封がされているものは開けずに持っていく必要がございます。
発見したとき…、

「あ…、遺言書だ。
中身は何て書いてあるんだろう。
ちょっとだけ確認してみよう。」

という心理がきっと働きます。
うっかり開封しないよう、本当にご注意ください!

うっかり開封してしまっても、検認は受けなければなりません。
万が一、検認前に開封してしまうと、前述しましたが、5万円の過料に処されてしまいます(民法第1005条)。
うっかり開封して、払いたくない過料を支払った場合でも…、その遺言書が無効となるわけではございません。
そこはご安心ください。

尚、封印とは、封に押印されていたり、証紙が貼られているもののことを指します。
単に糊付けされているだけでは、封印にはなりません


検認を受けずに遺言を執行しないようにしましょう
実際に遺言に従って遺産の分配をすることを「遺言の執行」といいますが、遺言書の検認を受けずに遺言を執行してはいけません。
検認されていない遺言書を持って行っても、「検認済証明書」がございませんので、銀行員や登記官は手続きをしてくれません。
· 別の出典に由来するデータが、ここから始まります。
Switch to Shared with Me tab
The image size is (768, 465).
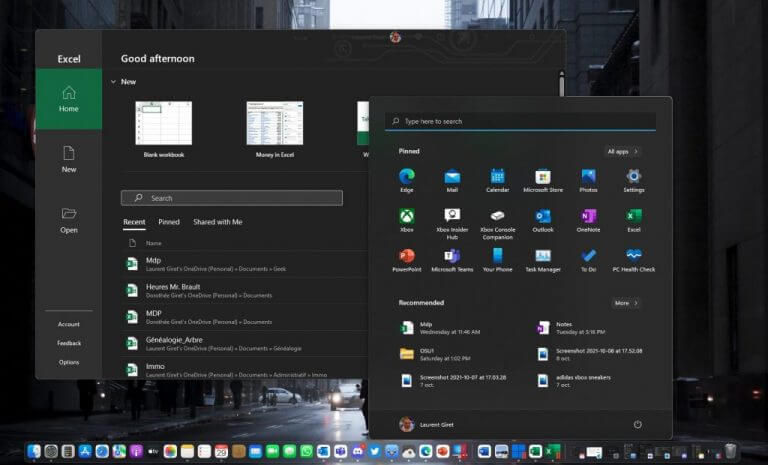(217, 222)
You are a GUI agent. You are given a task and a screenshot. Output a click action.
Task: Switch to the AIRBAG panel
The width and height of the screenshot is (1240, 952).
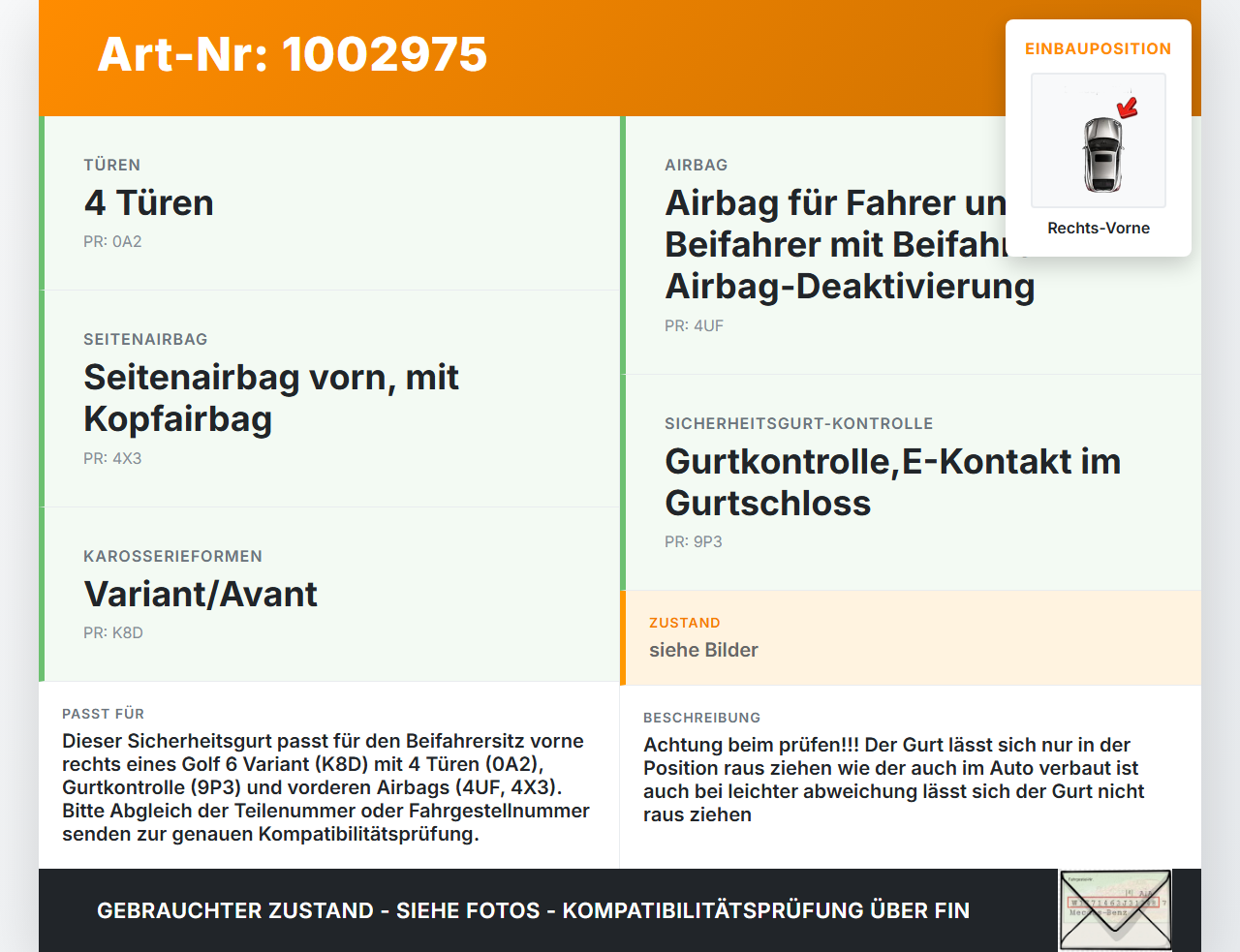click(x=696, y=165)
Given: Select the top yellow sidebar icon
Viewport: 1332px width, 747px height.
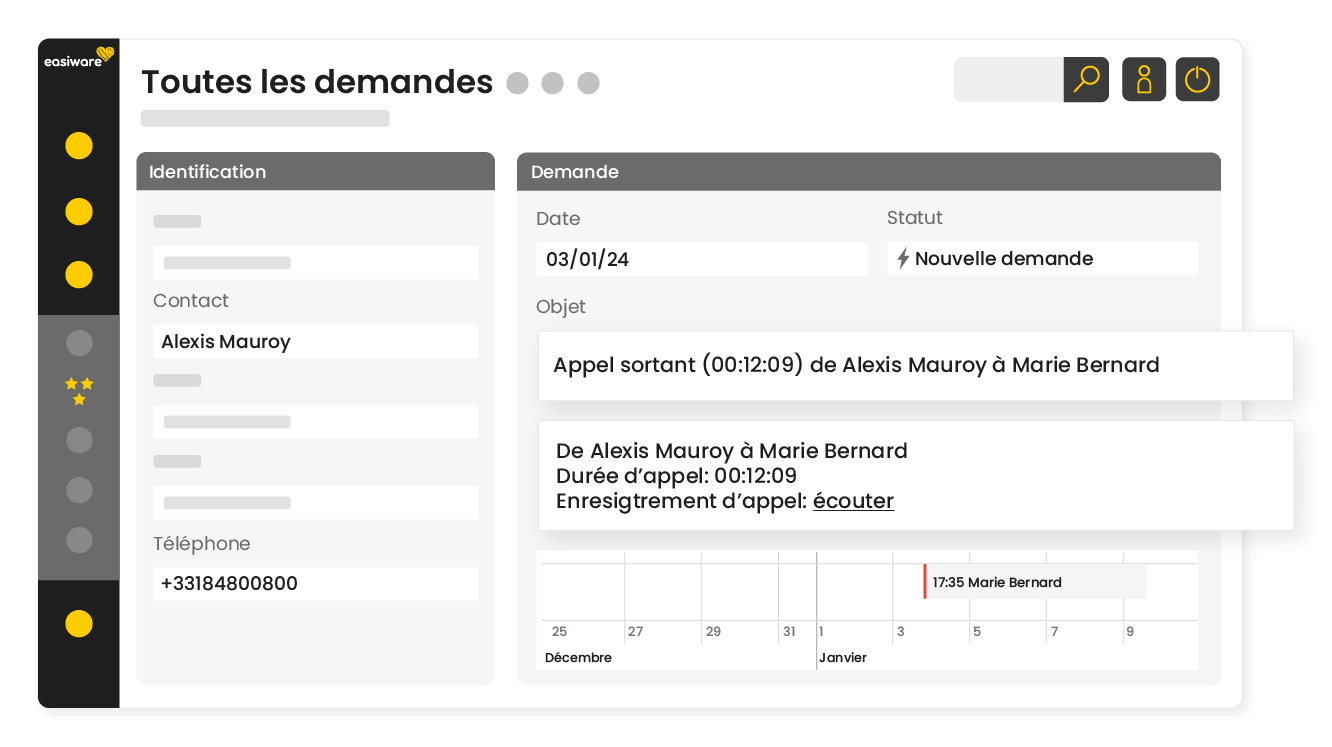Looking at the screenshot, I should click(78, 146).
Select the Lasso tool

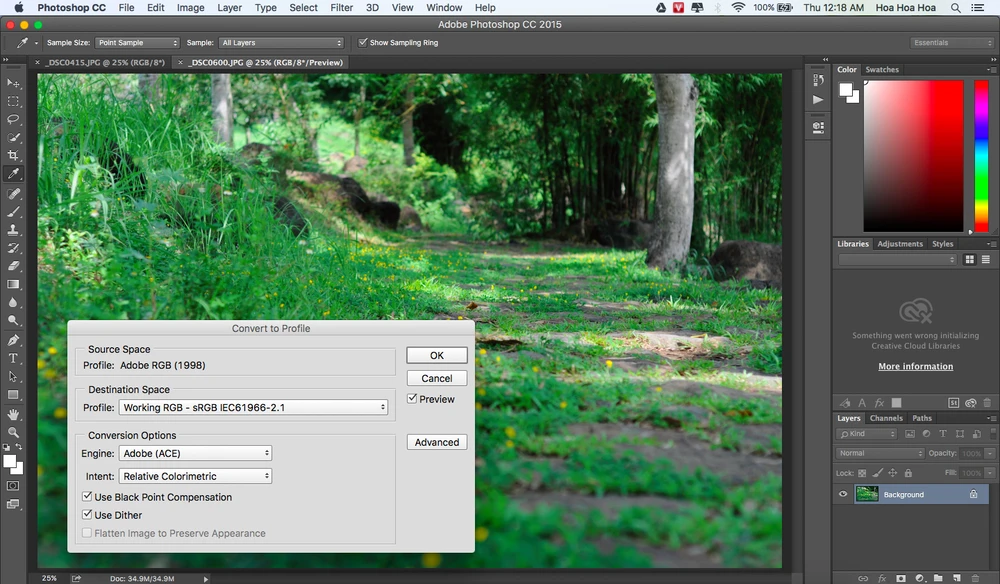(14, 119)
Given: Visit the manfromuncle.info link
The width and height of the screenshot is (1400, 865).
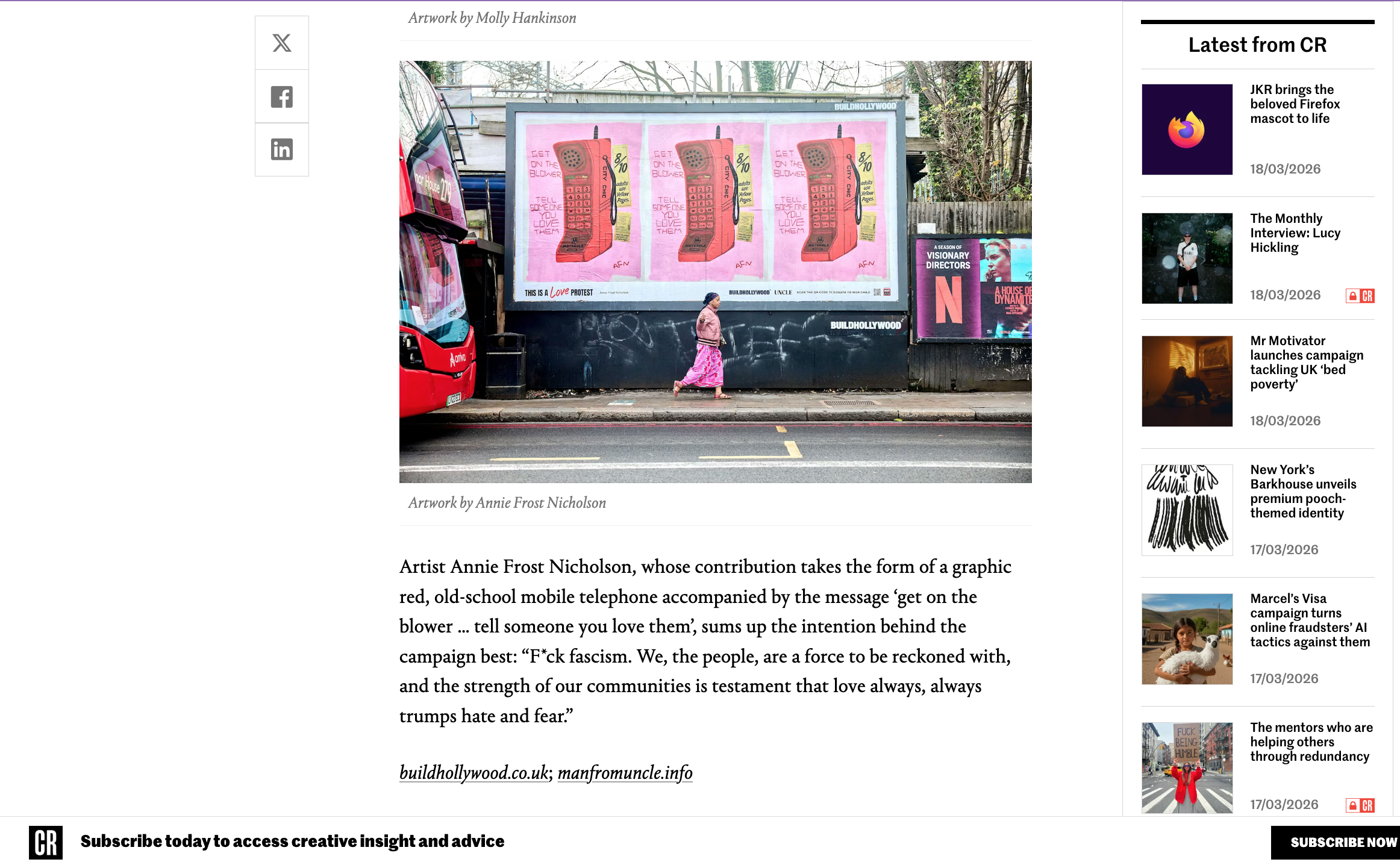Looking at the screenshot, I should point(625,772).
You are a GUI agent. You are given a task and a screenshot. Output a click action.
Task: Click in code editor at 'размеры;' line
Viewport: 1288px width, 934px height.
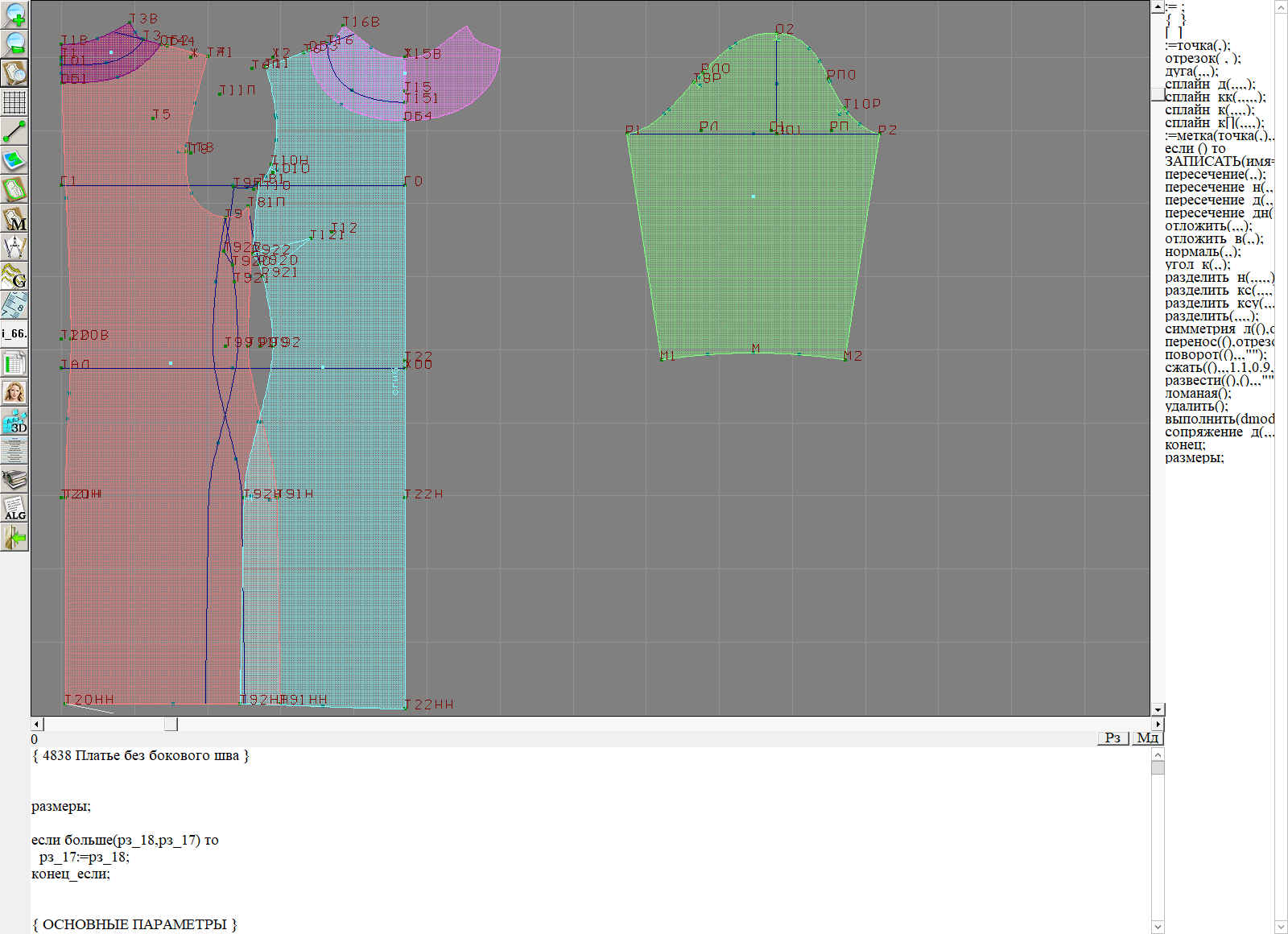pos(61,806)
仮に、検認を受けずに遺言を執行した場合も、5万円以下の過料に処されてしまいます(民法第1005条)


遺言書の偽造・隠匿をしないようにしましょう
遺言書を偽造・隠匿・廃棄する行為は禁物です。
これらの行為をすると、「相続欠格者」として扱われ、相続権がなくなってしまいます(民法第891条第5号)。
公正証書遺言以外の遺言書を発見したら、そのまま裁判所に持って行きましょう。


相続を知られたくない方がいらっしゃる場合は要注意です!
検認手続きをすると、相続人全員に通知が行く旨を先ほどお話しました。
相続人の中で、絶対金銭問題で揉めるトラブルメーカーがいらっしゃる場合…、この方にも検認の通知が届くことになり、遺産の分割がこれから行われていくことがわかってしまいます。
きっと絡んでくるでしょう…。

故人も、絶対そのトラブルメーカーの相続人に相続をさせたくないだけでなく、相続を知られたくない場合は、検認手続きがある自筆証書遺言と秘密証書遺言はお勧めできません…。

公正証書遺言でしたら、検認が不要ですので、秘密裏に相続を終わらせることができます。
ですが…、いつか故人が亡くなっていることを後々そのトラブルメーカーが知った場合…、秘密にされていたことを本当に恨むことにもなります。
遺留分減殺請求をしてくるのであれば…、最低限の配分量は持って行かれることも考慮する必要が出てきます。

このような方が身内にいらっしゃっても、筋を通して知らせた方がいいのか…、家族問題は本当に法律だけ解決できるほど単純ではないことが思い知らされます…。